Como diáconos se os confía, finalmente y de modo particular, el servicio de la Caridad, como a los primeros diáconos. El servicio a la Eucaristía os ha de llevar necesariamente al servicio de la Caridad. No reduzcáis vuestra diaconía al servicio del altar. A vosotros se os pide que atendáis las necesidades de los demás, especialmente de los más pobres y vulnerables: tened en cuenta las penas y sufrimientos de los hermanos, sed capaces de entregaros buscando su bien: estos son los signos distintivos del diácono del Señor.
El Señor nos dio ejemplo para que lo que Él hizo también lo hagáis vosotros.
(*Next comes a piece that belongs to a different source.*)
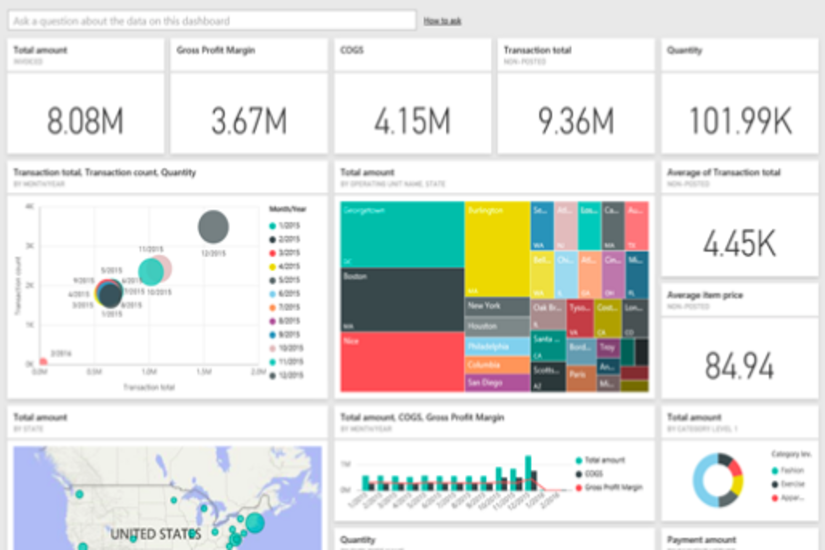Screen dimensions: 825x550
Task: Click the 11/2015 teal bubble in scatter chart
Action: point(151,272)
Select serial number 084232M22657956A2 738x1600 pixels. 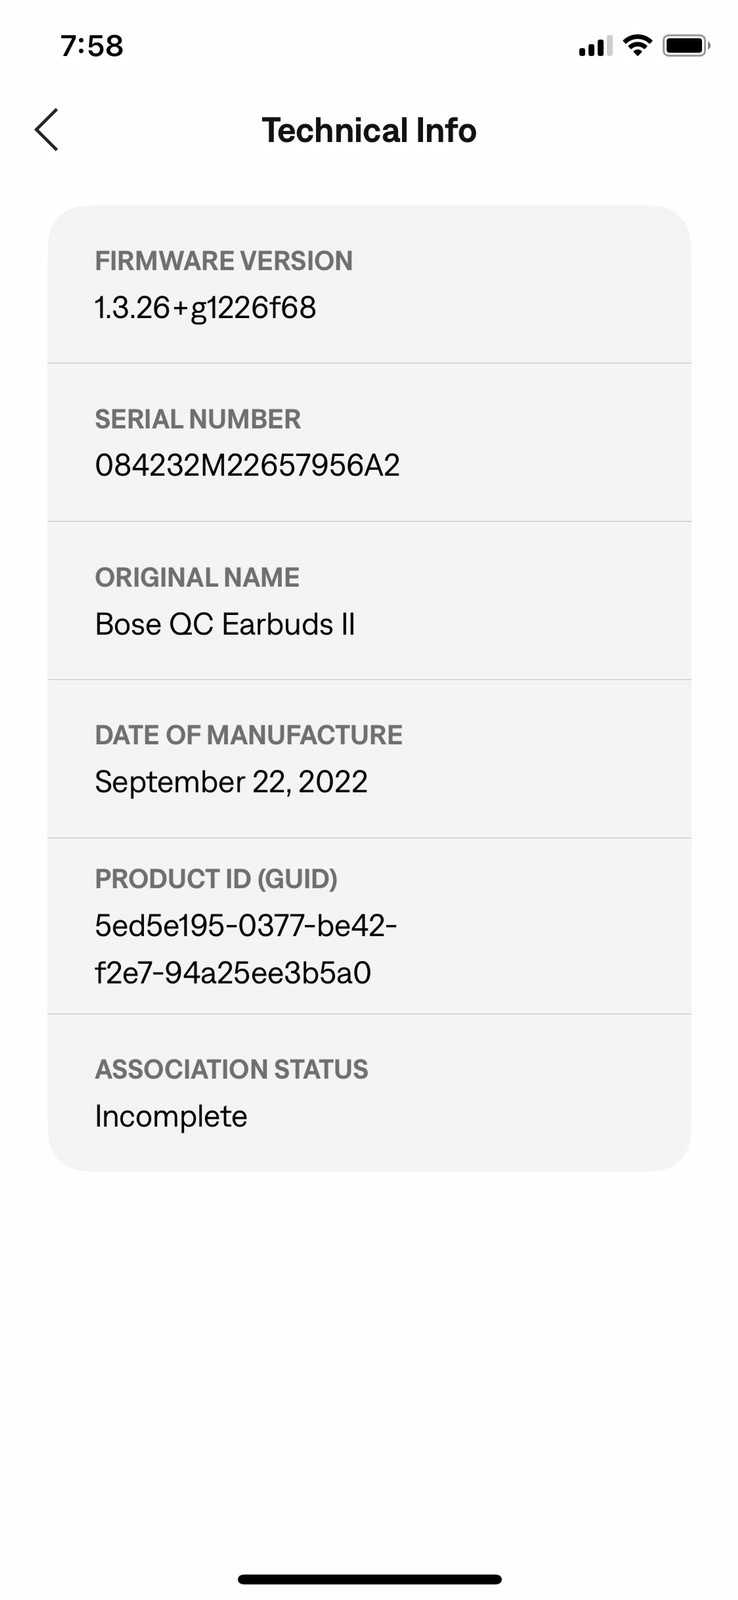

En vuestra condición de diáconos, es decir, de siervos de Jesucristo, que se mostró servidor de los discípulos, servid con amor y alegría a Dios en el servicio a los hombres. Sed cercanos, compasivos y misericordiosos, acogedores y comprensivos con los demás; amadles como Cristo mismo les ama, dedicadles vuestro tiempo y vuestras energías. El diácono, colaborador del Obispo y de los presbíteros, debe ser juntamente con ellos, la viva y operante expresión de la caridad de Cristo y de la Iglesia.
Exhortación final
6. Contemplemos hoy a María, la Inmaculada, en toda su hermosura y santidad. Pidamos a la Virgen, que se avive hoy en vosotros el deseo de la santidad y amistad con Dios, el deseo de ser siervos de Dios, de su Palabra, de su Hijo en el servicio a la Iglesia y a los hermanos ¡Que de manos de María sepáis acoger en nuestras vidas al Dios que os ama, hasta el extremo en Cristo Jesús, hoy y todos los días de vuestra vida! Amén.